A mi también me cuesta mucho trabajo el quererte como te quiero, y tampoco encuentro quien me compre esta tristeza que intento disfrazar de literatura. Y este sufrimiento de qué, si al final todo va a parar a la nada y al olvido. ¿Entiendes? ¿Por qué deberá preocuparme? ¿Por qué debería hacer algo? Si puedo vivir como delincuente, si puedo vivir feliz, también puedo vivir como planta, o vivir como el agua de la acequia. Estoy irremediablemente atado a la vida y a la muerte, ¿por qué perder tiempo en pensar si quiera?

No, entiendo que no es lo correcto ser junco al viento de la eternidad sin intentar crecer y luchar. Entiendo que estar vivo no es necesariamente vivir. Que pudiendo ser feliz es un despropósito entregarse a la inercia del malestar. Pero me fallan las fuerzas, no encuentro una mano que me saque del pozo, y parece que el mañana siempre trae la promesa de que habrá otro pozo. Me corroe el cinismo y nubla mis sentidos, transforma  mi decadencia en algo tan cotidiano...

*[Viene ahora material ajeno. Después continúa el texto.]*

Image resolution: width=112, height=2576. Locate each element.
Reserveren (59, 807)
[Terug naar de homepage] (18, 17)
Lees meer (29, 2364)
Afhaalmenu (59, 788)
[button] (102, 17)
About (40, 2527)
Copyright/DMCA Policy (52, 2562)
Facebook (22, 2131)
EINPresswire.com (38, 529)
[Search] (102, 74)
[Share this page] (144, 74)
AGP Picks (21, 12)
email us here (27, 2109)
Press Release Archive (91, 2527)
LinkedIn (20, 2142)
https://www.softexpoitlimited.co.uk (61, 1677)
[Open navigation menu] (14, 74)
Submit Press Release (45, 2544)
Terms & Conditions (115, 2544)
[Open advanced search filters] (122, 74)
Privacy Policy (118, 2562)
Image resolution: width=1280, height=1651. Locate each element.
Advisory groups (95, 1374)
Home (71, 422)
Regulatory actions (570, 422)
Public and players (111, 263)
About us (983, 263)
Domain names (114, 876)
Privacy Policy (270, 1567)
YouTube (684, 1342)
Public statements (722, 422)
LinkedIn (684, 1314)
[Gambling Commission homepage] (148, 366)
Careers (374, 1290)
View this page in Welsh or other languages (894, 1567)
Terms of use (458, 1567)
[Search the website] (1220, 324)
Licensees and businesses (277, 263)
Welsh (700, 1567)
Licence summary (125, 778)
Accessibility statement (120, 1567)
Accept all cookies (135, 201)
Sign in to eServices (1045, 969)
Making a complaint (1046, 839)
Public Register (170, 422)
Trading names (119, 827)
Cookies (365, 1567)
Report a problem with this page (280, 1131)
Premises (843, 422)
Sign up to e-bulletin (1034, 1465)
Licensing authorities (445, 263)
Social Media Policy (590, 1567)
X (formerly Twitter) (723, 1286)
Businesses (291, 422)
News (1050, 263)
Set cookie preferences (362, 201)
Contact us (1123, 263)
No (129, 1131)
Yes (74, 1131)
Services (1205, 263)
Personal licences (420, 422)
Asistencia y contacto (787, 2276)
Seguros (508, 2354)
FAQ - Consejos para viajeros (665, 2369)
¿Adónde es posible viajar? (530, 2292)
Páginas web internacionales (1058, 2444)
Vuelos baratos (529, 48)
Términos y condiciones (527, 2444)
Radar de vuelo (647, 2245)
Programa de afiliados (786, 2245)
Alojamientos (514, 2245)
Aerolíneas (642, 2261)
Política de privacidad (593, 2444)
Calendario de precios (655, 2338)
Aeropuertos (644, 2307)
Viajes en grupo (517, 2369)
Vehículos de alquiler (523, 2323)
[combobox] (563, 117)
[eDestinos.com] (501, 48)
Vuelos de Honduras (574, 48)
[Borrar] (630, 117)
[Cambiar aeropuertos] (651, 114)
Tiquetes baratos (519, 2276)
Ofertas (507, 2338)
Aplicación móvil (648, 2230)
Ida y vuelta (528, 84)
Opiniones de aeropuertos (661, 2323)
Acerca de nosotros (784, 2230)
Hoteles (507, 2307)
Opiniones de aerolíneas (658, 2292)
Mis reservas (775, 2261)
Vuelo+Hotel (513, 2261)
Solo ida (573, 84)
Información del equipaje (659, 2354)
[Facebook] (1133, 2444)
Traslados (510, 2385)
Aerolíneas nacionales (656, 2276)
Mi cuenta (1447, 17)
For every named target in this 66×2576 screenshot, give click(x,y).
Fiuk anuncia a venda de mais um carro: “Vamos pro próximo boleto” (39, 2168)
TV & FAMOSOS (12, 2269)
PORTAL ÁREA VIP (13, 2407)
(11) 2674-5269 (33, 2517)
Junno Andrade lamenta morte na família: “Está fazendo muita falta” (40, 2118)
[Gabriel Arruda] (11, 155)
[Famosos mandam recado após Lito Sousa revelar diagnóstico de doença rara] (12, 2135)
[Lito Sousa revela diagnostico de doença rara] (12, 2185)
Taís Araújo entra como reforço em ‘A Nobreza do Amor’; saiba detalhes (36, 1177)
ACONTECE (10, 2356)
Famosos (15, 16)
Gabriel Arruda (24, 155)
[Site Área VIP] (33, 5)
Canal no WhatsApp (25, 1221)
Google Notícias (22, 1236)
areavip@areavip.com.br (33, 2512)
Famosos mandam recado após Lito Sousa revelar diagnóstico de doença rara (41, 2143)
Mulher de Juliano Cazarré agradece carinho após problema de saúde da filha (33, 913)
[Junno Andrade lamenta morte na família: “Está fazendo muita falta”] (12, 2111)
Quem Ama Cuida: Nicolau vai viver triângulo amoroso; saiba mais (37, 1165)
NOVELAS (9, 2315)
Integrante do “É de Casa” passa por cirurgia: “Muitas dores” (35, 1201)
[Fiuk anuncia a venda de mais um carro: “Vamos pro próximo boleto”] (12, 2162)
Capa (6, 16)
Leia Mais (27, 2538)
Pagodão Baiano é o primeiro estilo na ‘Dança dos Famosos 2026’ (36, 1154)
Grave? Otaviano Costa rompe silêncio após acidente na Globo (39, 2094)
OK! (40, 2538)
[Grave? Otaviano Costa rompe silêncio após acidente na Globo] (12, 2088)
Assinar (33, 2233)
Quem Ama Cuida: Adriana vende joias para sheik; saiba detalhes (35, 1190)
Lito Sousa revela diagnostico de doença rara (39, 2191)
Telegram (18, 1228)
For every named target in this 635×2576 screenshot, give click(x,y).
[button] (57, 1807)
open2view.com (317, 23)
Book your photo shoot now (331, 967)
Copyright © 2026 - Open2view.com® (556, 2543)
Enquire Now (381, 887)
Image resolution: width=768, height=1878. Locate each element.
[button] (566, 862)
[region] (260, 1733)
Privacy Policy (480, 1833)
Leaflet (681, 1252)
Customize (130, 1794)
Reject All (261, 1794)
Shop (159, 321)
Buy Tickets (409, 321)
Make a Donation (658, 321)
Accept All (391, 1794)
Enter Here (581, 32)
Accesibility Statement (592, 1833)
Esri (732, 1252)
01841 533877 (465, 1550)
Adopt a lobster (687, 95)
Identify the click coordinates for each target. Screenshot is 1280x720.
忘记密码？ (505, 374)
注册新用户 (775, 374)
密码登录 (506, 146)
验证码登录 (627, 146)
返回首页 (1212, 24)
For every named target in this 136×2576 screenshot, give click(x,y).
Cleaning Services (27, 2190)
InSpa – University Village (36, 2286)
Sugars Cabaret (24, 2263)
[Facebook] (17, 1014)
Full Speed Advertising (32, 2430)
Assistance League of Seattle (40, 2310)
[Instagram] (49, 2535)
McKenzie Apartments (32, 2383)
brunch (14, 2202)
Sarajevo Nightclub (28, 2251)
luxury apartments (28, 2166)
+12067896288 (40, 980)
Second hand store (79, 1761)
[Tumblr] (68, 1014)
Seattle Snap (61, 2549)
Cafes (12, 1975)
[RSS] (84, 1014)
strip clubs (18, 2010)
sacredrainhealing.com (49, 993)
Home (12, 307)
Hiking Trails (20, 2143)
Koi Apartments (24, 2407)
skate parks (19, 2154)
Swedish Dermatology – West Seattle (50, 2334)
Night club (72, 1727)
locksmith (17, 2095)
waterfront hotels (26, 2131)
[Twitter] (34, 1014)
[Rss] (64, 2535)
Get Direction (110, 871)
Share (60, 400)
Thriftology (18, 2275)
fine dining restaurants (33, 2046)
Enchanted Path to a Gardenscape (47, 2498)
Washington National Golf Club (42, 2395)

Y que sabrán los que se me parecen pero no son yo. Todos esos pies en incansable movimiento, que cuando unos se alzan y descansan otros se calzan y salen. Lo siento, le pisé, pero es que el autobús va muy lleno y no se de qué se siente tan seguro si a penas nos separa fina piel y abrigo. No entiendo su mirada, no entiendo lo que me dice. ¿Que qué me pasa? Nada, simplemente no le entiendo. Pero a diferencia de usted yo no intento fingir que sus palabras tienen sentido para mi. Por eso me gusta hablarle extraño y hacer que se sienta raro e incómodo. Solo intento equilibrar la balanza y hacerle partícipe sin saberlo de mi verdad. ¿Policía? ¿Madurar? Disculpe, ahora me está gritando y sin darse cuenta también me está pisando. Pero me da igual, no pienso decirle nada que le haga pensar que puede razonar conmigo. Yo soy un mono con ropa y en principio estoy aquí para comer plátanos. ''Eh pero mirad cómo usa las manos, es impresionante que se nos parezca tanto''. Pero como todo lo que una vez fue salvaje, tengo en mi pecho un instrumento de percusión que se quedó mudo  al apretarle los cordones de las zapatillas, al abrocharle el último botón de la camisa. A veces creo recordar esa melodía, ese tamtám cavernario. EL grito de desolación de perros con ropa. Ese chillido de rabia. Esa rama áspera que cruje bajo el peso de mis imaginarios equilibrismos. Este... este autobús. Y me siguen hablando. ¿Cómo era eso de enseñar los dientes? Mejor que me tomen por loco y me bajo en la siguiente aunque no sea la mía.

Mato otro día, muero con él y se acaban los pensamiento. Ya mañana lo soluciono.